§ Work task 1: Translate this sentence from the restaurant article into Spanish: "She explained that going out to a restaurant can be challenging for her son for a variety of reasons, with one factor being the different smells and textures of foods and even the brand."
§ Work task 2: Resume the restaurant article after its last sentence and keep writing it.

Maire Coyle described the move by some eateries in her local area as “one less thing for parents to have to worry about for their child” and something that would help families enjoy experiences that others might take for granted.

The 35-year-old mother-of-two from Dungannon has so far had six restaurants in Northern Ireland say they will accommodate families who want to bring their own food for their children, in an approach she said will help her son feel more secure, happy and safe. 

Her four-year-old first-born, Matty, was diagnosed with autism last year, although Mrs Coyle said she felt she knew he was autistic much earlier and found the experience of navigating how to deal with it and help him “lonely and isolating”.

The schoolteacher said, “It can be and it is a very lonely and isolating experience for so many. I think especially for me because I had friends with children of the same age, and some of Matty’s milestones were being missed.”

She said she realised she needed to be “proactive” in “arming” herself with “as much information and knowledge to help me to help him”.

She explained that going out to a restaurant can be challenging for her son for a variety of reasons, with one factor being the different smells and textures of foods and even the brand.

She said: “He would go for crunchy food at home if he needed some sort of sensory input, if he feels like he needs to crunch down to get that feeling in his mouth.

“Or other days when he’s totally spent (of energy), he might go for a yoghurt in the fridge – something that’s easy and he doesn’t have to put effort in because he has got literally nothing left to give, he can’t even crunch a cracker.” 

On the reaction from restaurants – some of which already offer tables in quieter areas and at less busy times of the day to accommodate families – to her suggestion, she said: “I’m just absolutely blown away with the level of acceptance that the restaurants have had.”

Asked what difference it would make to her family, she said: “It’s a small wee thing that will add to the comfort for him (Matty), it will help him feel more secure and happy and safe if he has familiar foods to him.

“By the restaurants having this in place, this will be one less thing for parents to have to worry about for their child. There are so many other factors that can add to the trickiness or the difficulties for an autistic child to be going to a restaurant and generally going out and about.”

She is hopeful more restaurants will consider getting on board, adding: “It’s great for me at the minute as the restaurants (that have said yes) are so local, but I am quite aware that we’re not the only family in this situation.”

§ Data listing:
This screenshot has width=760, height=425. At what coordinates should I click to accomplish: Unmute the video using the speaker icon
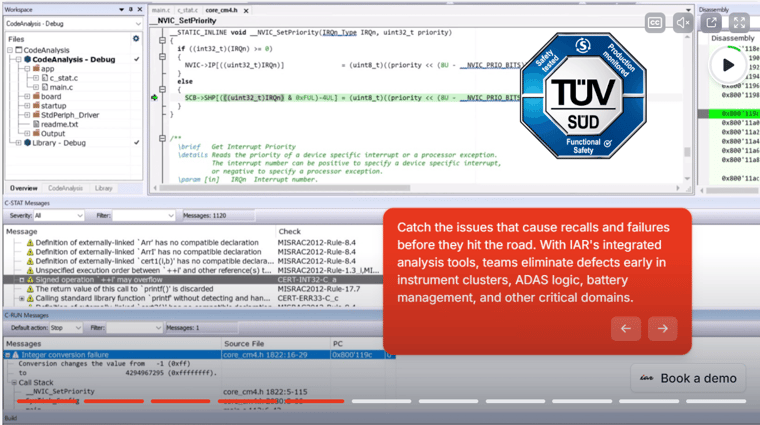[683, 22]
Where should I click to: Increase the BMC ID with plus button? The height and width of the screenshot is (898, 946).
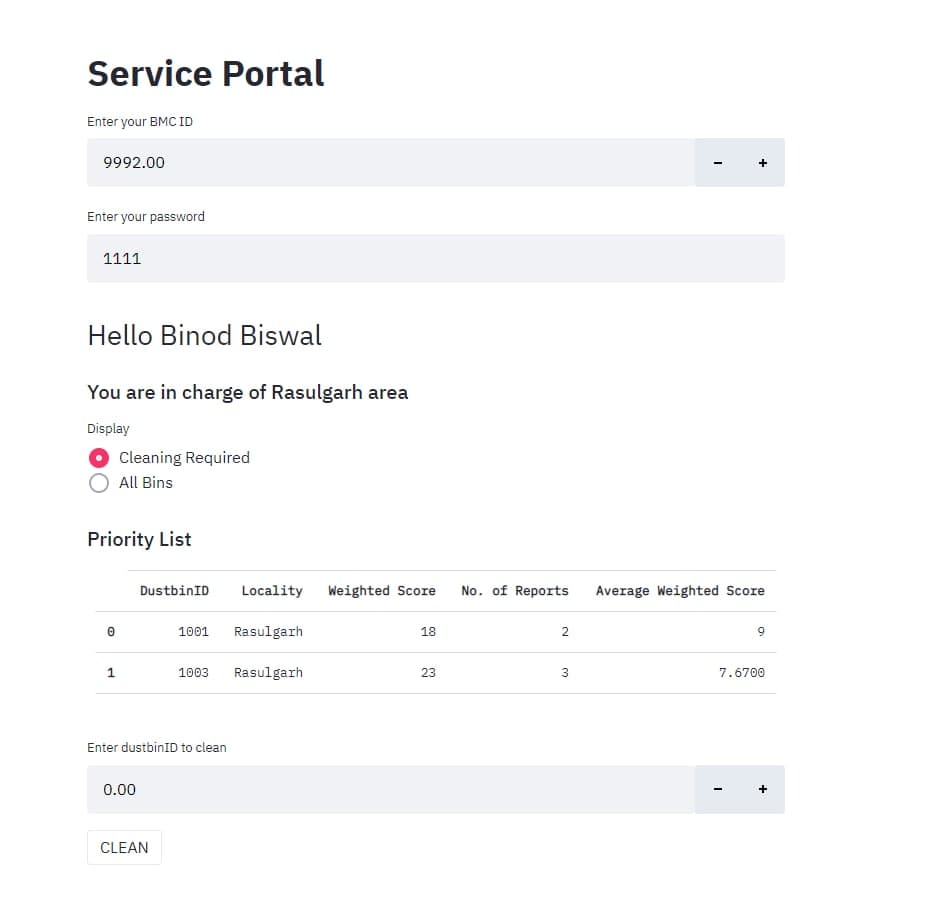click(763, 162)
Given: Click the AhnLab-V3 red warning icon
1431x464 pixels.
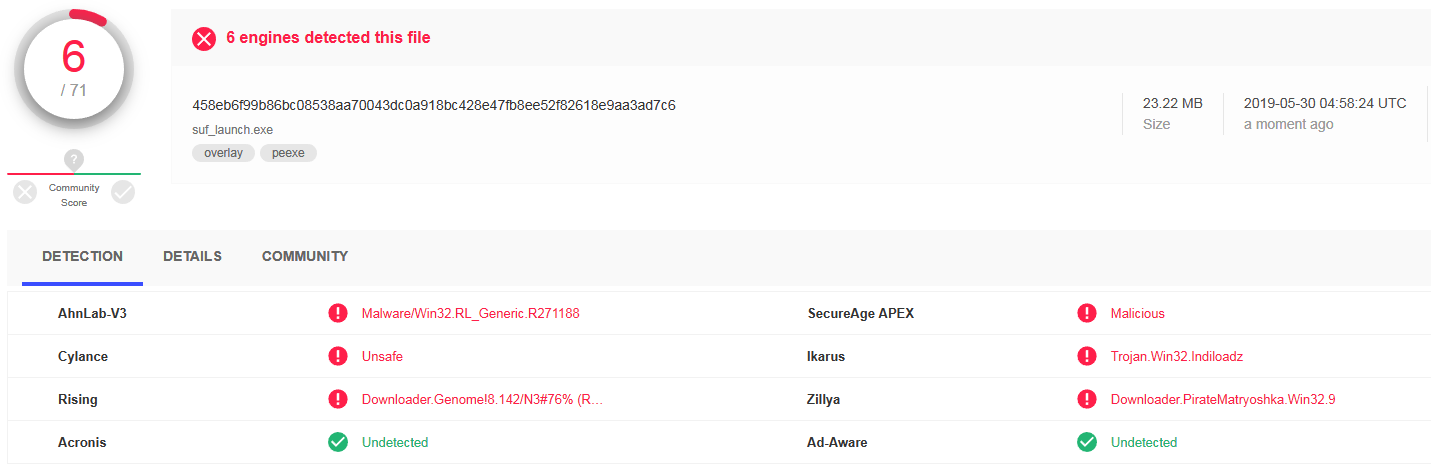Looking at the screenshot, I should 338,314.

* * *

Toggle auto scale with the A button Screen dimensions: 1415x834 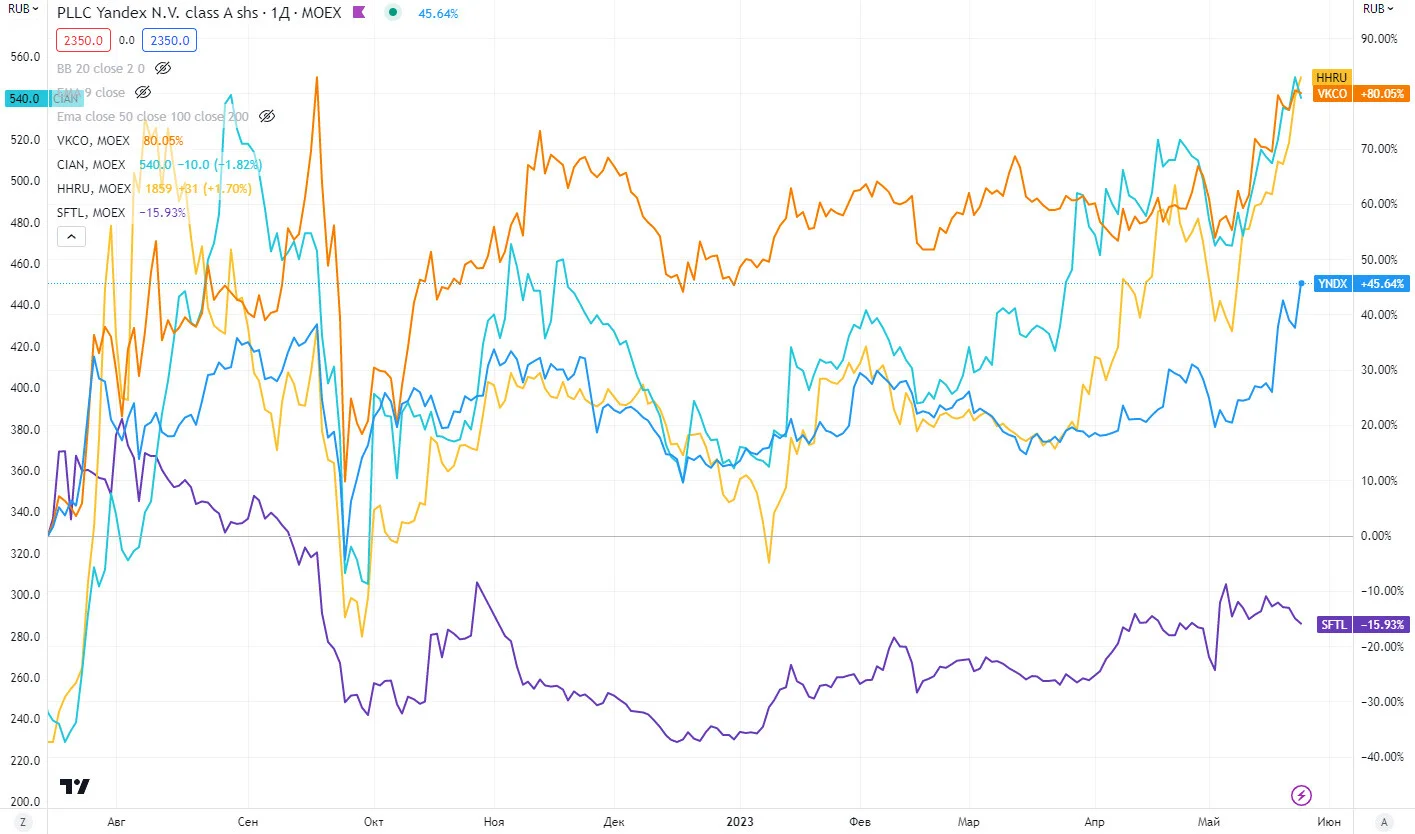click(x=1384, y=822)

§ Response box 1: Explicó que salir a un restaurante puede resultar difícil para su hijo por diversas razones, y que uno de los factores son los distintos olores y texturas de los alimentos, e incluso la marca.

§ Response box 2:
Mrs Coyle said having a network of other parents of autistic children to meet with and talk to has been helpful, but stressed that speaking with autistic people who are able to share their experiences is also crucial.

She said: “We found that actually talking with other parents was one of the best ways to learn.

“The other best way to learn is obviously listening to those in the autistic community who are able to explain their experiences and their difficulties and the reasons why.”

Hearing experiences of other parents discussed publicly by people such as former reality TV star and model Christine McGuinness helps to remove the stigma around autism, Mrs Coyle added.

McGuinness was diagnosed with autism at the age of 33 and presented a documentary with comedian and Top Gear host husband Paddy in which they discussed their family’s experience with their children, all three of whom have autism.

Mrs Coyle said: “The stigma is being lifted and it’s one of those things – the more you talk about it, the more people are aware of it and they can accept it because they may not know very much about it and what they do know about, there’s an association with negativity.” 

Mrs Coyle has recently decided to share her family’s experience online in a bid to help others, setting up an Instagram page called “Autism, Matty and Me”, where she has posted which restaurants are involved.

She said: “I just want to do anything I can to make life a little bit easier for Matty, and indeed the autistic community.

“Inclusivity is key and it’s wonderful to see so much more acceptance, understanding and willingness to celebrate and respect diversity.”